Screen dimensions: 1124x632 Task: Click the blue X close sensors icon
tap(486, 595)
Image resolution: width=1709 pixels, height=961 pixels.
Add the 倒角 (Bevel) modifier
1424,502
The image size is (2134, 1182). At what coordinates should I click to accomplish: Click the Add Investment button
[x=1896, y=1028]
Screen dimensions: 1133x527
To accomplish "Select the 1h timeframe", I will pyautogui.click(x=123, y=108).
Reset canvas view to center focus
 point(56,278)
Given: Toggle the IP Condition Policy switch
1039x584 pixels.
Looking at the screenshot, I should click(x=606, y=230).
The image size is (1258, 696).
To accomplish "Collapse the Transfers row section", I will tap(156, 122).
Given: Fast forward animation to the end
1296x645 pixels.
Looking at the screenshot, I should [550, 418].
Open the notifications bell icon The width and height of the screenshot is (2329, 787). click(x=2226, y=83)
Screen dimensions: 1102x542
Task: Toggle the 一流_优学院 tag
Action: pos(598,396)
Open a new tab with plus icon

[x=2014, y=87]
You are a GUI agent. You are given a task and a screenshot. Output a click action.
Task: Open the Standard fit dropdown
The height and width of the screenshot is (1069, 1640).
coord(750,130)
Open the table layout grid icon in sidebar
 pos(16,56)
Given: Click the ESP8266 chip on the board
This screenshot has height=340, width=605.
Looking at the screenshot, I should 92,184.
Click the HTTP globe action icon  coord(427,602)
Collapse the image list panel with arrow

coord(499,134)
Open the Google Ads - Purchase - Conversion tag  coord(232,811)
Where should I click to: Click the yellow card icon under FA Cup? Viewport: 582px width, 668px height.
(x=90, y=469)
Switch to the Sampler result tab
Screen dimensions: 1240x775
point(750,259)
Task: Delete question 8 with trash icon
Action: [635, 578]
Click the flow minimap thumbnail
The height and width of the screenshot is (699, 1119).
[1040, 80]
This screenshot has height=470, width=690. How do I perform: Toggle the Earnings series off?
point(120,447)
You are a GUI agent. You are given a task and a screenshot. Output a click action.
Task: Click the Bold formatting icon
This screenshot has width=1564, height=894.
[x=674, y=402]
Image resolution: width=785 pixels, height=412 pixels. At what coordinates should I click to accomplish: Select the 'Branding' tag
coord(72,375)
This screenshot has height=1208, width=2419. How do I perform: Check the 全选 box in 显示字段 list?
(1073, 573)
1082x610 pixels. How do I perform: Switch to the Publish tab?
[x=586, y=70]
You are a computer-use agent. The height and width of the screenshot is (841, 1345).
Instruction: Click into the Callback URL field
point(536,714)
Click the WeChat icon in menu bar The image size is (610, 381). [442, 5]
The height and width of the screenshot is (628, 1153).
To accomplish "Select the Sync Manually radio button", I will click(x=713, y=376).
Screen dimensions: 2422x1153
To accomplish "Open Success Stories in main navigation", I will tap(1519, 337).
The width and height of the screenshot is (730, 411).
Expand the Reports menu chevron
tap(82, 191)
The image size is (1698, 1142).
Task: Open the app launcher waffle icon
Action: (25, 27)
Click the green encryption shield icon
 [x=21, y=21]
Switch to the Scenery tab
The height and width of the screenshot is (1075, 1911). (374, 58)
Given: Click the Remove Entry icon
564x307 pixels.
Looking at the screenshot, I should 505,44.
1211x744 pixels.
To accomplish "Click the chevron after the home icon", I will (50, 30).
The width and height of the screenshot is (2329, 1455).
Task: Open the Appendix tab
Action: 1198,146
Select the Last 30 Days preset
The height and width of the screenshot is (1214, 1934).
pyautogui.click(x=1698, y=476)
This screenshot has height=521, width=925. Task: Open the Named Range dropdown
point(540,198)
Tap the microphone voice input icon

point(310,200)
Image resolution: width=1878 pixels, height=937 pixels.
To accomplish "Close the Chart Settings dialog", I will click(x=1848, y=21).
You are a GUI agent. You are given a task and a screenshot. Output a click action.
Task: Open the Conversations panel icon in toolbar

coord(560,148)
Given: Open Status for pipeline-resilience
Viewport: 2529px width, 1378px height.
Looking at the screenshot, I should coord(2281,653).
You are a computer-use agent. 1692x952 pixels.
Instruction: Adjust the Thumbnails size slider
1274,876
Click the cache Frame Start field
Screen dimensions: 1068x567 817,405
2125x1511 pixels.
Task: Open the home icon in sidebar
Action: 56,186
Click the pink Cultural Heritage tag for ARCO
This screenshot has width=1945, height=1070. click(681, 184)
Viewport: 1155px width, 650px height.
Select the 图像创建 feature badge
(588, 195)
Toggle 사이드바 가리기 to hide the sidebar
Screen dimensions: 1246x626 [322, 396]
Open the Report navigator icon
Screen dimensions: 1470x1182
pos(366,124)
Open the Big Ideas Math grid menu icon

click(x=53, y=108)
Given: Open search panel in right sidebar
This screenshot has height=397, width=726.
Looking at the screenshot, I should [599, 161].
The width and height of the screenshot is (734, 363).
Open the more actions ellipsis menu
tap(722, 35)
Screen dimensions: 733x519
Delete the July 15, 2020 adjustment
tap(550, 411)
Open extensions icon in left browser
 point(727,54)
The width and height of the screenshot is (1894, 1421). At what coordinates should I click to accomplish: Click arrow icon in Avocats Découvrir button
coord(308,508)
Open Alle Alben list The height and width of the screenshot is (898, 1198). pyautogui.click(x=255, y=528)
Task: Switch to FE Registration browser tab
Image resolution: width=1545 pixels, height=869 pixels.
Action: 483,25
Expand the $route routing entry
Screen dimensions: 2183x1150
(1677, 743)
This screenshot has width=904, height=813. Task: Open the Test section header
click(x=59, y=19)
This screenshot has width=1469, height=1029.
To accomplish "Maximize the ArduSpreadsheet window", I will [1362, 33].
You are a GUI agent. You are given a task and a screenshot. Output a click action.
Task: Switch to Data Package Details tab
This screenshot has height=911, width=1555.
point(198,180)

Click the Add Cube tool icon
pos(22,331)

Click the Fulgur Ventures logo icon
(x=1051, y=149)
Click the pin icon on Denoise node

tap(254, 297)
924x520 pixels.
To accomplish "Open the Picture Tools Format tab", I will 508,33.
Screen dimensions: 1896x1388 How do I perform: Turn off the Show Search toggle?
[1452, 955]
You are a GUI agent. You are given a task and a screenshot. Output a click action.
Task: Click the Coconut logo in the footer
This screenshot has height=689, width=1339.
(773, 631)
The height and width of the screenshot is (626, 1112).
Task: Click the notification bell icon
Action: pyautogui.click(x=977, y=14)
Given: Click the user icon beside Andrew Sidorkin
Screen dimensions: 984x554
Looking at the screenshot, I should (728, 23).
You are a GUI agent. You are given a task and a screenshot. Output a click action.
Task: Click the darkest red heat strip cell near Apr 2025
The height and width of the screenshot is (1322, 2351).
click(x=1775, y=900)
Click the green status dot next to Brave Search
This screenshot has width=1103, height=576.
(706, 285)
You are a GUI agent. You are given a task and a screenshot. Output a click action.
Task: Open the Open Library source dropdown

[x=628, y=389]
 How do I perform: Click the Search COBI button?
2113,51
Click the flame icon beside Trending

■ **What is expected**
All lines in the data above from the one with "Screen dimensions: 1470x1182" through the one with "The width and height of the screenshot is (734, 363)." must be repeated exactly, and no others.

■ **Answer to the problem**
Screen dimensions: 1470x1182
pos(366,124)
Open the Big Ideas Math grid menu icon

click(x=53, y=108)
Given: Open search panel in right sidebar
This screenshot has height=397, width=726.
Looking at the screenshot, I should [599, 161].
The width and height of the screenshot is (734, 363).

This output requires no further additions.